BOSTON — A Lowell man admitted to his involvement in a cocaine conspiracy tied to a felony group based mostly in Colombia that has historic ties to the infamous Medellín Cartel and its now deceased chief Pablo Escobar.
Miguel Colindres, 61, pleaded responsible in federal court docket on Tuesday to conspiring with members of the group, generally known as La Oficina de Envigado, based mostly in Medellín, to distribute 5 kilograms of cocaine, in line with a press launch from U.S. Attorney Rachael Rollins’s workplace.
A particular agent with the Drug Enforcement Agency acknowledged in a felony criticism filed in federal court docket that the company had been investigating Colindres and co-defendant Juan Pablo Ariasgil, 41, additionally of Lowell, since June 2020, utilizing a confidential informant or “cooperating source.”
The felony criticism states earlier than cooperating with the DEA, the supply had previously been a “large-scale cocaine distributor” in Massachusetts and owed a debt of $750,000 to La Oficina, which allegedly equipped the medicine.
The launch from Rollins’s workplace states La Oficina originated within the Eighties when its members supplied enforcement and assortment providers for the Medellín Cartel, which smuggled in depth quantities of cocaine from Colombia to the U.S. Most just lately, La Oficina is allegedly concerned in worldwide narcotics trafficking, drug debt assortment, cash laundering, extortion and homicide for rent.
During 2019 and 2020, the felony criticism states debt collectors with La Oficina — recognized by Rollins’s workplace as Fabio de Jesus Yepes Sanchez and Mario Zapata Velez — used threats to stress the cooperating supply into paying off the debt.

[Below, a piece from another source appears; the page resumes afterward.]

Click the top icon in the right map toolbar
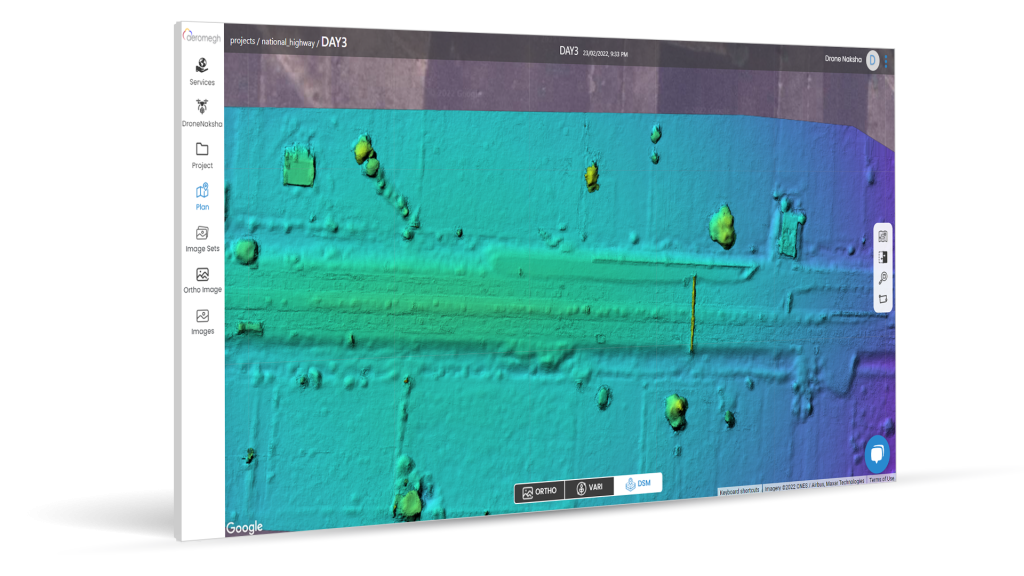Image resolution: width=1024 pixels, height=576 pixels. click(882, 236)
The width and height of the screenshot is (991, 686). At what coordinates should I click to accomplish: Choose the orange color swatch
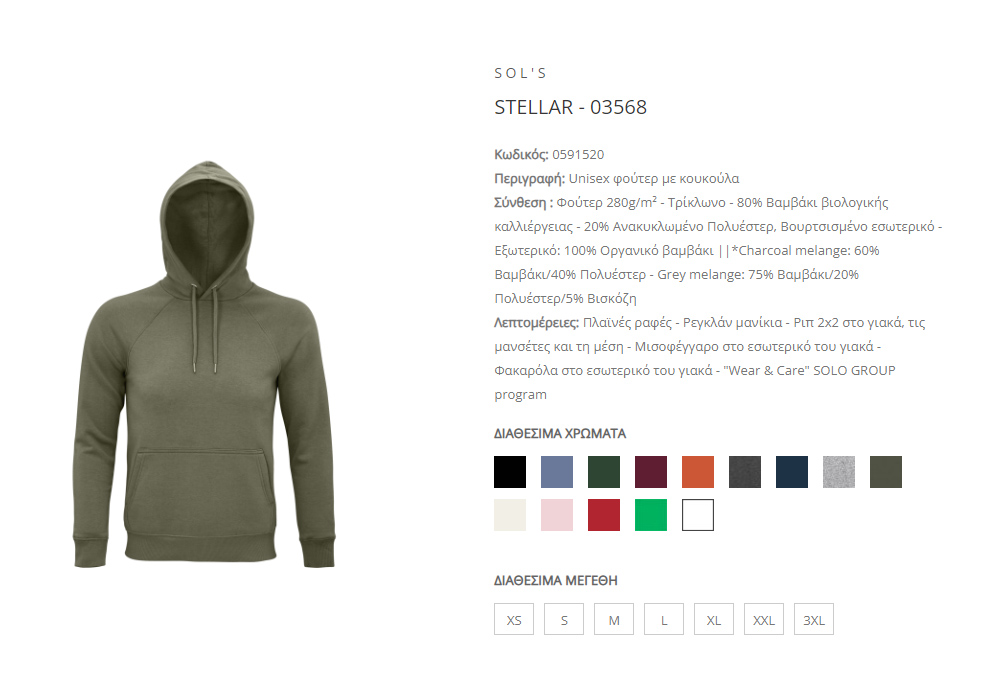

According to the felony criticism, in June 2020, on the route of DEA brokers, the cooperating supply informed Sanchez and Velez about being in possession of 5 kilograms of cocaine, which the debt collectors instructed must be bought to handle the debt. The felony criticism states Sanchez and Velez instructed the cooperating supply to present the cocaine to their affiliate — recognized as Colindres — “in partial satisfaction of the debt.” The cooperating supply and Colindres then started a dialogue and agreed to fulfill up.
Equipped with surveillance gear supplied by the DEA, the cooperating supply met with Colindres’s affiliate — recognized within the felony criticism as Ariasgil — in Revere on July 15, 2020, handy over the cocaine. Following the transaction, Ariasgil was taken into custody by authorities.
The similar day, investigators executed a search warrant at Colindres’s residence at 952 Bridge St. in Lowell, the place the 61-year-old was taken into custody.
Colindres and Ariasgil have been each charged in federal court docket with conspiracy to own with intent to distribute 5 kilograms or extra of cocaine
Ariasgil has since been sentenced to 4 years in jail and 4 years of supervised launch, in line with Rollins’s workplace.
Colindres is scheduled to be sentenced by U.S. District Court Chief Judge F. Dennis Saylor IV on April 24. According to Rollins’s workplace, the cost of conspiracy to own with intent to distribute 5 kilograms or extra of cocaine features a potential minimal sentence of 10 years and as much as life in jail.
Colindres’s legal professional, Scott Lopez, declined to remark in regards to the case.
The instances in opposition to Sanchez and Velez are pending in federal court docket.
Assistance within the investigation was supplied by the Criminal Division’s Office of International Affairs of the Justice Department; Internal Revenue Service’s Criminal Investigations in Boston; and the federal government of Colombia.
Assistant U.S. Attorneys Lauren Graber and Jared Dolan of Rollins’s Criminal Division prosecuted the case.